Welcome to the first episode of Firereak, the podcast from Design for Wildfire school. In this inaugural conversation, Design for Wildfire school founder Dr. Melissa Sterry joins artist and former wildland firefighter Avi Farber to explore wildfire as design process, regenerative catalyst, and systemic force. Drawing on research, ceramics, ecology, and lived experience with fire, they discuss how working with wildfire can reshape architecture, landscapes, and creative practice. New episodes featuring disciplines will be released monthly, subscribe for updates.
ABOUT MELISSA STERRY
Melissa Sterry’s research explores how the biochemistries, behaviours, structures, and ecologies of fire-adapted species can inform resilient and regenerative architectural, urban, and landscape design, planning, and policy. Her work synthesises knowledge from fields including fire ecology - and the wider fire sciences, bio-inspired design, engineering, materials, and systems theory, advancing biomimetics from individual organisms to whole ecosystems - ecomimesis.

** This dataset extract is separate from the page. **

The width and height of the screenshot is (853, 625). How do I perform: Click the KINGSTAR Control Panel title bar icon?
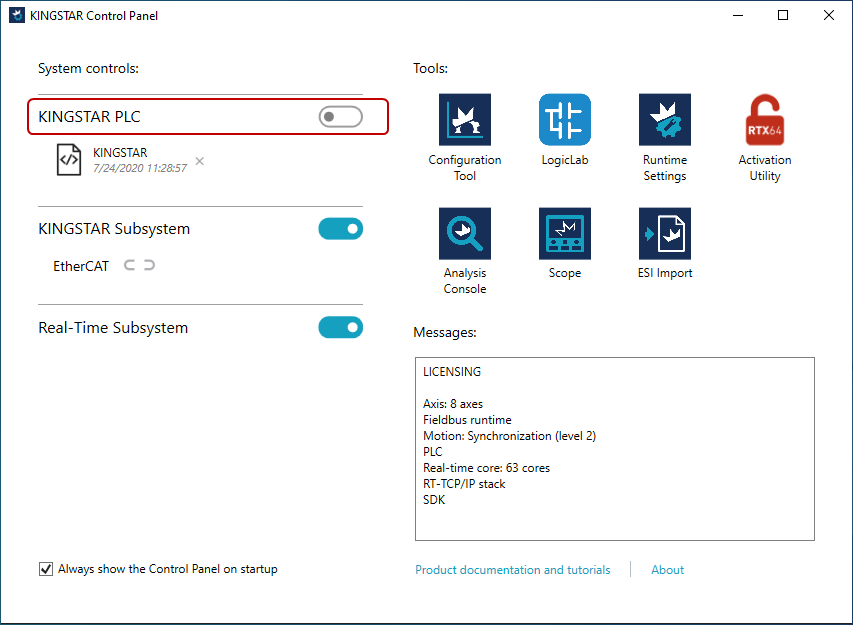pos(17,15)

Supported by her wider research into building resilience to major meteorological geological, and ecological disruptions, this systems-led methodology proposes novel adaptive material and information systems that mimic the dynamics of pyrophytic (fire-adapted) flora and fauna. Designed to align with the severity, frequency, and behaviour of local fire regimes, these innovations present possibilities for architecture, urban design, planning, and policymaking at a time when the risks posed by wildfires to those living and working in the WUI are rising rapidly.
ABOUT AVI FARBER
Avi Farber’s work emerges with fire—both in the flame as it flows over clay in the wood kiln and in the spirit of a wildfire as its memory is recorded on his land-based art panels. Years of watching fires move through mountains while working as a wildland firefighter have shaped his approach to ceramics, where landscapes, clay, and fire become active collaborators. This is a ceramic practice that takes place in and with the landscape.

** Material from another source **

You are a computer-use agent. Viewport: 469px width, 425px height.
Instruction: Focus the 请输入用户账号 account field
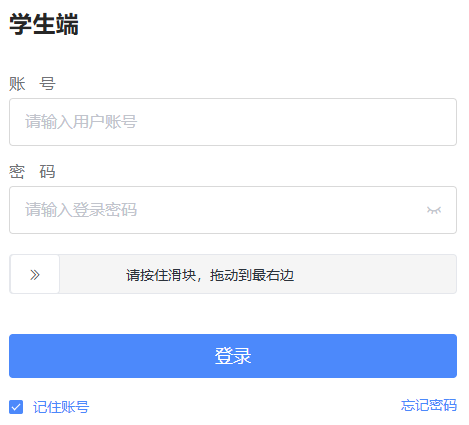tap(233, 122)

Farber received his Master of Interdisciplinary Design (MDes) from Emily Carr University of Art and Design and a BA in Philosophy from Bates College. His love for mud began in his mom’s studio in Santa Fe, NM, where, as a child, he would press clay against his face, using his own head as a slump mold to make colorful masks. He now holds clay as a storyteller—a vessel that carries collective meanings, records reflections, and offers a space to reimagine our own beliefs. His work is represented by Form & Concept, G2 Gallery, and has been supported by residencies at the Archie Bray Foundation, the University of California Santa Barbara, the Clay Studio of Missoula, and the Material Matters Lab.
Selection of images of Avi Farber’s work
Point of clarification from Dr. Sterry - she used the term when she was a little girl when referencing watching wildfire in the opening section, but girl would have been more apt.